═══ The input ═══

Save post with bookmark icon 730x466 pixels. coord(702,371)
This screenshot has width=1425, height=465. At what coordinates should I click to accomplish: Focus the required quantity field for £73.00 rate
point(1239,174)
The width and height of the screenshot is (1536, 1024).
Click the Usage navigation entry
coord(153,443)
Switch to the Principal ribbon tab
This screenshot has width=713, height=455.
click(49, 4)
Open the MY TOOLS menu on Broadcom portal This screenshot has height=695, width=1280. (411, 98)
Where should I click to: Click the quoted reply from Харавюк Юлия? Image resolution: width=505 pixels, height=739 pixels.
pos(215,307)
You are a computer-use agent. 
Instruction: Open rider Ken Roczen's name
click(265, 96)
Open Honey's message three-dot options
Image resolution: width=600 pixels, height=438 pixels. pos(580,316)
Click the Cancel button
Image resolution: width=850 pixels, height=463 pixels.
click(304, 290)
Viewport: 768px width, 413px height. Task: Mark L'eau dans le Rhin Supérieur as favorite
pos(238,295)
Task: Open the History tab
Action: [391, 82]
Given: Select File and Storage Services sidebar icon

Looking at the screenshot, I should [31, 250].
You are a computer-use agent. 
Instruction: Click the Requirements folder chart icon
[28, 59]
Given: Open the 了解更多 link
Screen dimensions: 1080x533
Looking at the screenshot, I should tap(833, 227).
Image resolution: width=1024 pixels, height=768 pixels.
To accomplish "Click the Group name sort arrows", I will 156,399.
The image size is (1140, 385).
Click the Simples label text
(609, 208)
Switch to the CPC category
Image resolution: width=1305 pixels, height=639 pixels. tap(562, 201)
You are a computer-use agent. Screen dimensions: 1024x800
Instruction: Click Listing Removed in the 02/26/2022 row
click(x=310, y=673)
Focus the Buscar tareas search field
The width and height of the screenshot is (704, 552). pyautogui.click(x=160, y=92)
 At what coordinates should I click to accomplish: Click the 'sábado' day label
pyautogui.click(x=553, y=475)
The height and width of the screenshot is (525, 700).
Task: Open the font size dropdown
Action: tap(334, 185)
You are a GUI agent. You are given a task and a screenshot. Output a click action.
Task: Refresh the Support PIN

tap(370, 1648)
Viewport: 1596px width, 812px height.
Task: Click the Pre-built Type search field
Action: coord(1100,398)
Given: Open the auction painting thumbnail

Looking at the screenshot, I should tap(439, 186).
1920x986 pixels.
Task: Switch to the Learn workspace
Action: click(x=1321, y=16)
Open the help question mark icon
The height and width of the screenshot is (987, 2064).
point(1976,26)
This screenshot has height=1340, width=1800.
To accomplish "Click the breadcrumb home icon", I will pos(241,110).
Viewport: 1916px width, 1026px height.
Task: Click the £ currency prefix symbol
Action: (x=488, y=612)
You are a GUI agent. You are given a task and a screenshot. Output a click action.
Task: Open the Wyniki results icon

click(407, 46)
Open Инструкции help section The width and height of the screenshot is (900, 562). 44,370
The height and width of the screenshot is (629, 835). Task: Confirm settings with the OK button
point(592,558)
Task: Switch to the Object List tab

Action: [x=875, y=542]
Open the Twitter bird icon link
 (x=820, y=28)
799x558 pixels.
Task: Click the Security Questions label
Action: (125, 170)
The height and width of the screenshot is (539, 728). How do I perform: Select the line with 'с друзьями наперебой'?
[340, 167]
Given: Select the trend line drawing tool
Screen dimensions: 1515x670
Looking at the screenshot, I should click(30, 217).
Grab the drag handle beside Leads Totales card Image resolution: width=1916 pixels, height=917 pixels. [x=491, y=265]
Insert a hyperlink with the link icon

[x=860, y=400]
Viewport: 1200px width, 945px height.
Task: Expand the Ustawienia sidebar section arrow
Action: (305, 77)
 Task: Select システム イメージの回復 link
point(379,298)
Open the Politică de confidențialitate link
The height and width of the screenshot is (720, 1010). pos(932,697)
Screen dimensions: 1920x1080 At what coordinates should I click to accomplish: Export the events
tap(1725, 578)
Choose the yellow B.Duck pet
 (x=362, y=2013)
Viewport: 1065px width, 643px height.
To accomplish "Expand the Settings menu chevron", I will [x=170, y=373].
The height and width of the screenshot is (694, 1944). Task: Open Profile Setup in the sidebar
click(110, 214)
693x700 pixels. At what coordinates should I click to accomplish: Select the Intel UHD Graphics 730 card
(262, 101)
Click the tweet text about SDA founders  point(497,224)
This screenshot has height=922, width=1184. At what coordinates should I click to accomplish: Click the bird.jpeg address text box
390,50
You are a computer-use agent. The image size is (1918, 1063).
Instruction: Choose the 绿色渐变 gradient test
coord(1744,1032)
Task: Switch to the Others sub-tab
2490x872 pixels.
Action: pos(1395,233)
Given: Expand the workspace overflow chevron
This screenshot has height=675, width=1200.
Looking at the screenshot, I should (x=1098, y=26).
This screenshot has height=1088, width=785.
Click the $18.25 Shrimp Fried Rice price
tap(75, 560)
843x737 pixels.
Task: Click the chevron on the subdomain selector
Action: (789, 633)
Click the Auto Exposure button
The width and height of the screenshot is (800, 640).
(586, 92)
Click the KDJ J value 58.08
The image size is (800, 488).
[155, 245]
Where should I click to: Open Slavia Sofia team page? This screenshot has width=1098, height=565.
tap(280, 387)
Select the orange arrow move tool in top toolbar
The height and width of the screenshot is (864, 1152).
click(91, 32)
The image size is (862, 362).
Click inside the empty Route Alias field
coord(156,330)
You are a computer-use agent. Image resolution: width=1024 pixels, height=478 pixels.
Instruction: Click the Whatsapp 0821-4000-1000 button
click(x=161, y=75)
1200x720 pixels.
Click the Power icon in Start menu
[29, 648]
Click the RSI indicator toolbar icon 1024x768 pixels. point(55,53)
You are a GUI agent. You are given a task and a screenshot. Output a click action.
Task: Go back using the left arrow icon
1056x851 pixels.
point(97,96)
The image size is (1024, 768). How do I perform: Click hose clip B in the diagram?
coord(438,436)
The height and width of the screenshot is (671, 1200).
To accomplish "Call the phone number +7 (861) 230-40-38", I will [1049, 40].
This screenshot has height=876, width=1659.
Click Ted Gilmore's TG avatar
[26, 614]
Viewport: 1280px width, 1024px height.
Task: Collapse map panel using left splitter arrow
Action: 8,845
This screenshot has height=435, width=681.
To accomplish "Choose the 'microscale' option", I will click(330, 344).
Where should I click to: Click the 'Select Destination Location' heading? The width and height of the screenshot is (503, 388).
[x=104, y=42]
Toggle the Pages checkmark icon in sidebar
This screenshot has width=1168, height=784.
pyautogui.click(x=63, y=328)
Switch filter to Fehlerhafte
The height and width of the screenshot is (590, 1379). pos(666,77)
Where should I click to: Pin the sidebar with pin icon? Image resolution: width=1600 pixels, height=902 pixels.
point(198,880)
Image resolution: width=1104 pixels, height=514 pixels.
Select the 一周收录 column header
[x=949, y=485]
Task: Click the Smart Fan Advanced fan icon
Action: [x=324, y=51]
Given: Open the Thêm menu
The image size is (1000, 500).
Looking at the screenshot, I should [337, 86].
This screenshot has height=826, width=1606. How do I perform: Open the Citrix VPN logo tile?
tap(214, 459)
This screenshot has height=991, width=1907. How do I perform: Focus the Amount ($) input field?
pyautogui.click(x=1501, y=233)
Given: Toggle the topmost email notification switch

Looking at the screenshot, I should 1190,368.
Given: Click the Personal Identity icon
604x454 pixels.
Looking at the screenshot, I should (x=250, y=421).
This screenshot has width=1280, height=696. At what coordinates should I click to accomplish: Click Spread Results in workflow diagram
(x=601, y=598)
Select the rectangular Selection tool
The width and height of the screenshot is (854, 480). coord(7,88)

═══

## Problem requirements
Every line of the entries above that includes "help" should be copied.

## Result below
Open the help question mark icon
Open Инструкции help section The width and height of the screenshot is (900, 562). 44,370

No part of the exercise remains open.